_Supplied data_.
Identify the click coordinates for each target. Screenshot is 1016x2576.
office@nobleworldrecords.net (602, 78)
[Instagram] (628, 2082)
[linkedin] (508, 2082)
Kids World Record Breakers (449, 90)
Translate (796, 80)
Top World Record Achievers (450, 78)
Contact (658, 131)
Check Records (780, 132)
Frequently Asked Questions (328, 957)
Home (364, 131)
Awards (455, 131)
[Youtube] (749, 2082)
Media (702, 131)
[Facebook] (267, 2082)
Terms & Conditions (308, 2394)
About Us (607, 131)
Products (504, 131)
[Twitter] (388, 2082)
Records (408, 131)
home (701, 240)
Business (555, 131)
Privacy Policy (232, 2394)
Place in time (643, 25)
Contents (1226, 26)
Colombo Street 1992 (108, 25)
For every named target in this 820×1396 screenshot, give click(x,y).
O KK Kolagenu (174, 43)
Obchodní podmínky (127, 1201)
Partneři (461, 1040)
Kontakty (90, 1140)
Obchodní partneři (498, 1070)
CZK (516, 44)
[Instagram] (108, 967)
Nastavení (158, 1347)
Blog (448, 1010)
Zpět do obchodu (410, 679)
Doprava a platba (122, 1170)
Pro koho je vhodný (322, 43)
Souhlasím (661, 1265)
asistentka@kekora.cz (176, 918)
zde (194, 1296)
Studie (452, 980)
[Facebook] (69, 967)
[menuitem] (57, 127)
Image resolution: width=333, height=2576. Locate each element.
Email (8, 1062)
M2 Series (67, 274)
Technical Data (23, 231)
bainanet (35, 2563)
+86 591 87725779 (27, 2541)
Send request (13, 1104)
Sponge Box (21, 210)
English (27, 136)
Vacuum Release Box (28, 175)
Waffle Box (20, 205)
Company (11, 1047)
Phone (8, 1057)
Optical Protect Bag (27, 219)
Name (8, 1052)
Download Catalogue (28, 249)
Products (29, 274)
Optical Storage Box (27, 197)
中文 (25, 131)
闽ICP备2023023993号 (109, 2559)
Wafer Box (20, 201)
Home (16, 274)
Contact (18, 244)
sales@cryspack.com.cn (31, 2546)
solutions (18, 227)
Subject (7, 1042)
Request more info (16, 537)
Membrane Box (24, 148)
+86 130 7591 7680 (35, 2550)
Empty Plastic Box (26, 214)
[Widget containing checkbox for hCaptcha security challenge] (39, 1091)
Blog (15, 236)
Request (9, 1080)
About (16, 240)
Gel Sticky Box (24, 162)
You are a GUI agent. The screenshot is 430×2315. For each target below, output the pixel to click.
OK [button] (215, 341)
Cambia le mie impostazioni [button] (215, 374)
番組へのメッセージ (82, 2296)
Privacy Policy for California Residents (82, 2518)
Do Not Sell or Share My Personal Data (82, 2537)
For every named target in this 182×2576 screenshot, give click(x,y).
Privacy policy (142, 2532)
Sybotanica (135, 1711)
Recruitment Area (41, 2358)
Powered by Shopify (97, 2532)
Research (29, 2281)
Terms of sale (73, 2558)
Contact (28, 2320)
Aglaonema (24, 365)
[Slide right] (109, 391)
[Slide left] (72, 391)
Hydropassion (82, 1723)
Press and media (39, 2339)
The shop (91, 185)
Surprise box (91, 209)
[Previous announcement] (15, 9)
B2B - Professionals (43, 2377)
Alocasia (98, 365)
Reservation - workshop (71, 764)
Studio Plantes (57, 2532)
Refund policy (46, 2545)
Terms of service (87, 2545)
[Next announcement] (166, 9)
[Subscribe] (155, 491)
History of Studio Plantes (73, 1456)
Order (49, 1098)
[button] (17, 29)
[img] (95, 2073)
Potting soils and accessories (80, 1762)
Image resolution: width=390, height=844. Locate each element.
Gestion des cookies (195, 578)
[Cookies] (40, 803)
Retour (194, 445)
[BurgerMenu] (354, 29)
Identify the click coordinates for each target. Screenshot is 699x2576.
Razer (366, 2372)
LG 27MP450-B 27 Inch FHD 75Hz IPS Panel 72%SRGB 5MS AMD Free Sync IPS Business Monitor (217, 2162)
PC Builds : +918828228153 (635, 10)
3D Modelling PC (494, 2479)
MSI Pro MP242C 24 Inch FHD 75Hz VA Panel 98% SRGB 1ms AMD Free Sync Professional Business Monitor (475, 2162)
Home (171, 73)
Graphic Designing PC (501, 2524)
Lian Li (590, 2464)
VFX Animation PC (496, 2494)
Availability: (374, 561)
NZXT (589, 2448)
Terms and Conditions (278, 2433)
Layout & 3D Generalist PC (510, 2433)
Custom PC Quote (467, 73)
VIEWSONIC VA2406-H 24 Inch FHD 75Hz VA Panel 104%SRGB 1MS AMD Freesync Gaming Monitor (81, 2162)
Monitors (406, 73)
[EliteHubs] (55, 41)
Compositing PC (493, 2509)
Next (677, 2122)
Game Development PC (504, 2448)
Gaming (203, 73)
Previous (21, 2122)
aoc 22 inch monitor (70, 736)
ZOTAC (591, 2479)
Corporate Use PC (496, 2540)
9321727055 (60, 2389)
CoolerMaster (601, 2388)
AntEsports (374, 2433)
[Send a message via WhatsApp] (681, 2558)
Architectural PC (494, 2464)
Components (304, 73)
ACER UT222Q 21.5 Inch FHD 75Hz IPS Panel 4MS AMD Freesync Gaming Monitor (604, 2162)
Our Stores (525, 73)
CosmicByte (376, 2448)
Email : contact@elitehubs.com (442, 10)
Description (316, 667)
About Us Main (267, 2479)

_Task to complete_.
List every line from the entries above in which "Obchodní" appears.

_Output_.
Obchodní podmínky (127, 1201)
Obchodní partneři (498, 1070)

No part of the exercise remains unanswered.